EXERCISE GOAL —
Rewrite the entries below with every "Given" replaced by "Task" and all other text unchanged, and leave the pictures out.

DATA FOR THIS EXERCISE —
---

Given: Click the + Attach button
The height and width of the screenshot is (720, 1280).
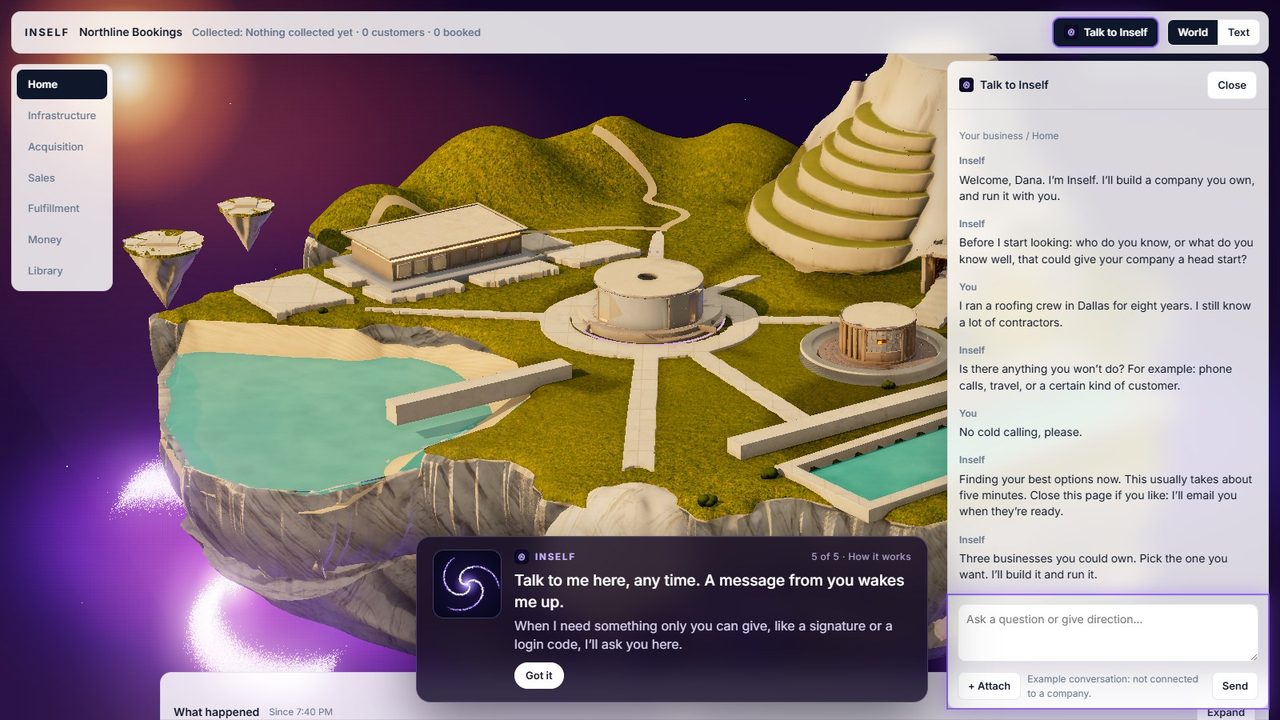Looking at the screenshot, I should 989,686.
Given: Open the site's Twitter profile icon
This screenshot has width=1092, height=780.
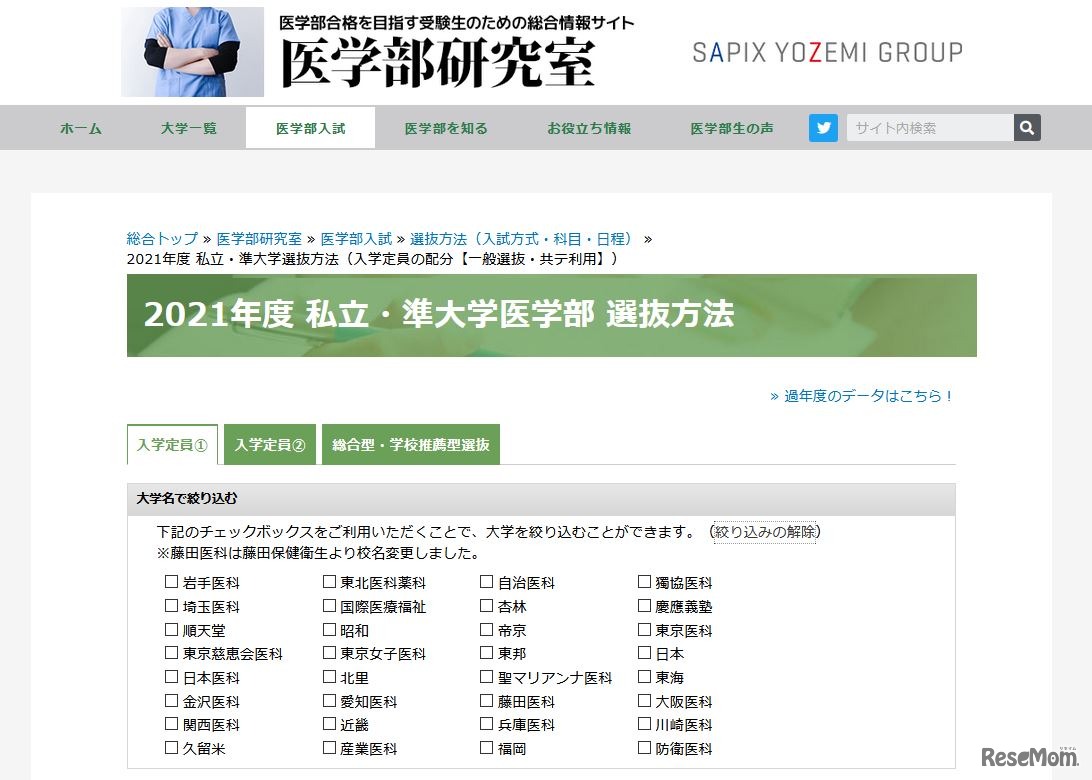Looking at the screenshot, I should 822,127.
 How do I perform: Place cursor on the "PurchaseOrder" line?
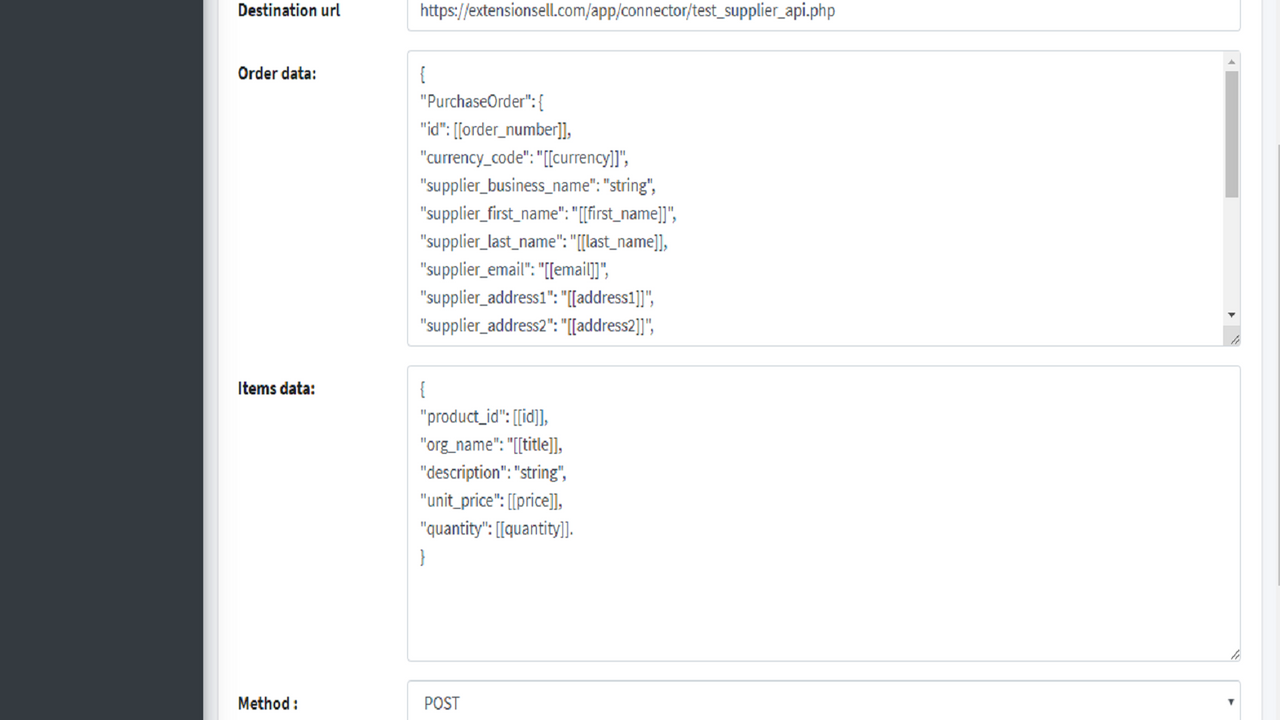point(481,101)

---

PROBLEM SOLUTION —
Task: Click the + Attach button
The height and width of the screenshot is (720, 1280).
Looking at the screenshot, I should 989,686.
Task: Open the site's Twitter profile icon
This screenshot has width=1092, height=780.
Looking at the screenshot, I should 822,127.
 How do I perform: Place cursor on the "PurchaseOrder" line?
point(481,101)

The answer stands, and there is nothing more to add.